If we actually envision these glances-turned-to-eyelashes as arrows, an awkward side-effect is apparent: if the beloved shot very many of them, she'd end up with no eyelashes, or maybe only a few little runty ones not fit for shooting. And there's also the bizarre vision of numerous tiny little eyelashes flying through the air and penetrating the lover's heart. But after all, this is the ghazal world. The lover's own eyelashes can just as well become numerous tiny pens with blood for ink, as in {233,6}; and the beloved's eyelashes can also dine festively on liver-fragments, as in {233,2}. So there's really no reason to start being too literal-minded about it.

But in any case, we can save ourselves from all such concerns by close attention to the actual structure of the verse: 'A behaves like B / A becomes C' (glances act like arrows; glances become eyelashes). The idea of glances as arrows is the primary one, and that of eyelashes as arrows is a secondary spin-off from it. Her glances 'became eyelashes' in the sense that they were short and downward-directed. Perhaps, as Faruqi argues, they didn't leave her eyes at all (which explains why the lover marvels at their paradoxical power to penetrate through and beyond the heart).
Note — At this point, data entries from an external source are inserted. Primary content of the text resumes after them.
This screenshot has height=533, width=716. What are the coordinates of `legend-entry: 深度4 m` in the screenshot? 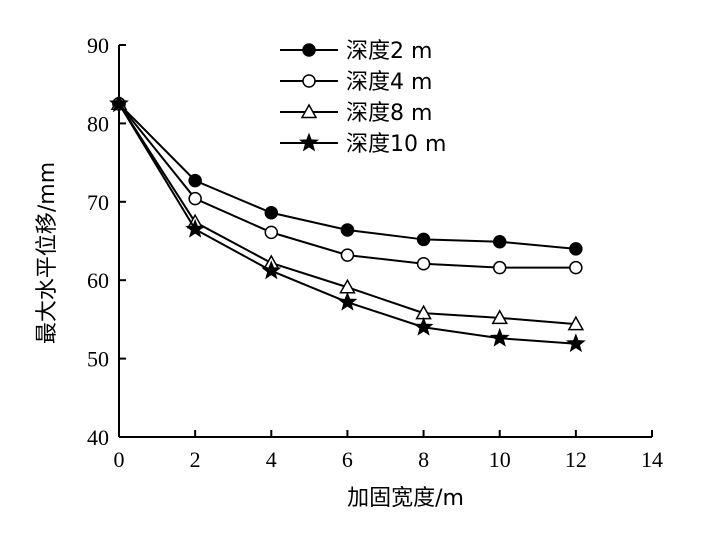 It's located at (356, 82).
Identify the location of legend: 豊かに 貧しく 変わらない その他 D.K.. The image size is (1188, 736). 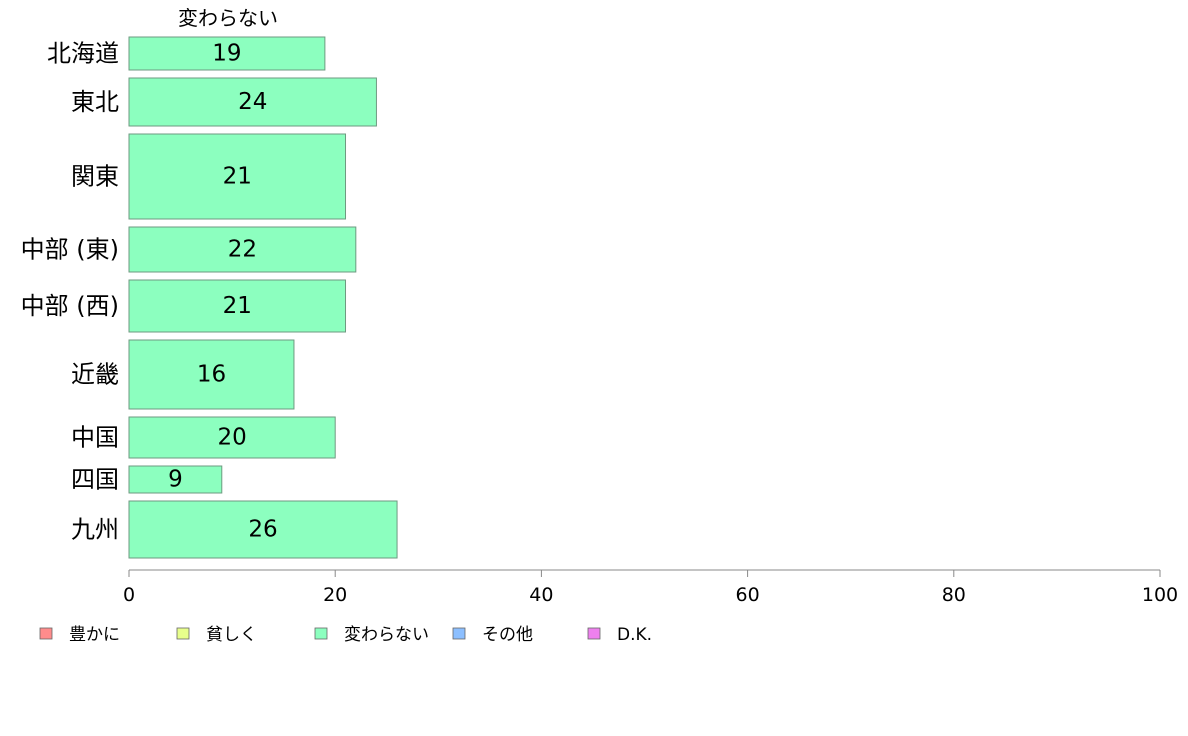
(346, 635).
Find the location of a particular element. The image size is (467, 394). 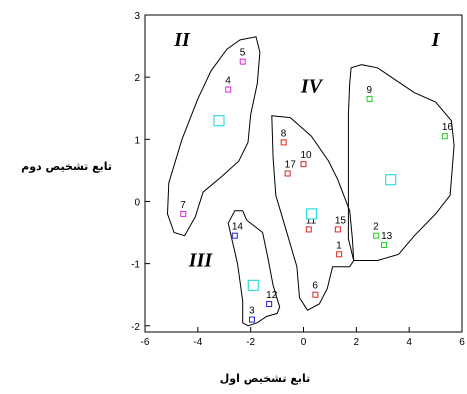

data-point-label: 2 is located at coordinates (376, 228).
But how does the lover actually feel about these miraculous, paradoxical, short-and-long arrow-glances? He invokes the Lord, thus showing a strong degree of emotion, but his utterance is a question-- more of Ghalib's famous inshaa))iyah speech. There are at least two possible feeling-tones for his question. The lover might marvel delightedly at the arrows' deadliness, since against all odds, and despite his ill-fortune about her glances, he's not missing out on the mysteriously potent experience of passion.
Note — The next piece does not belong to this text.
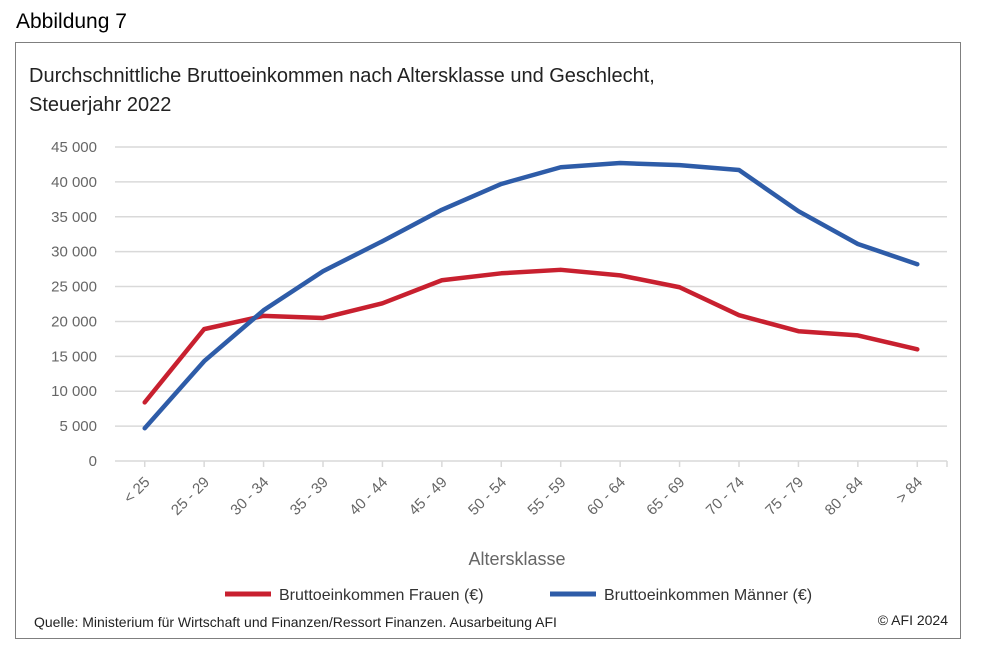  Describe the element at coordinates (310, 496) in the screenshot. I see `x-tick-label: 35 - 39` at that location.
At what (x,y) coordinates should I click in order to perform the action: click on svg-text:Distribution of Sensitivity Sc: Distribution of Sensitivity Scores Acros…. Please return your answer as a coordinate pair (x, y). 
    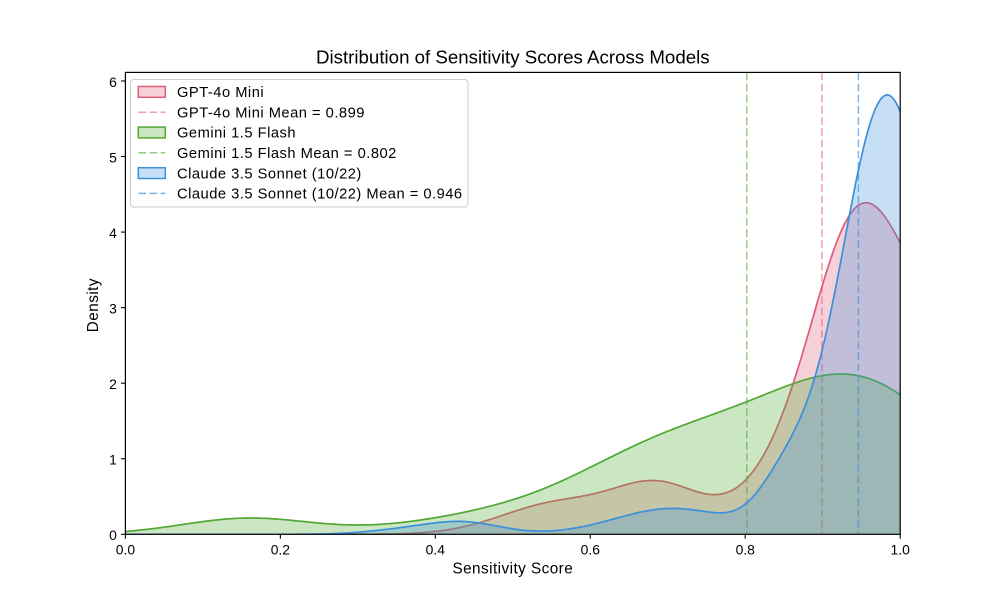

Or alternatively, the lover might ruefully exclaim at his own talent for ending up with the worst of all worlds: he doesn't get a single real glance from the beloved's beautiful eyes, and yet his heart is repeatedly lacerated by deadly, impossible glance-arrows-- or, even worse, overshot by them as they sail past it and land uselessly somewhere on the far side. (Could it even be that the beloved is aiming them at someone else?)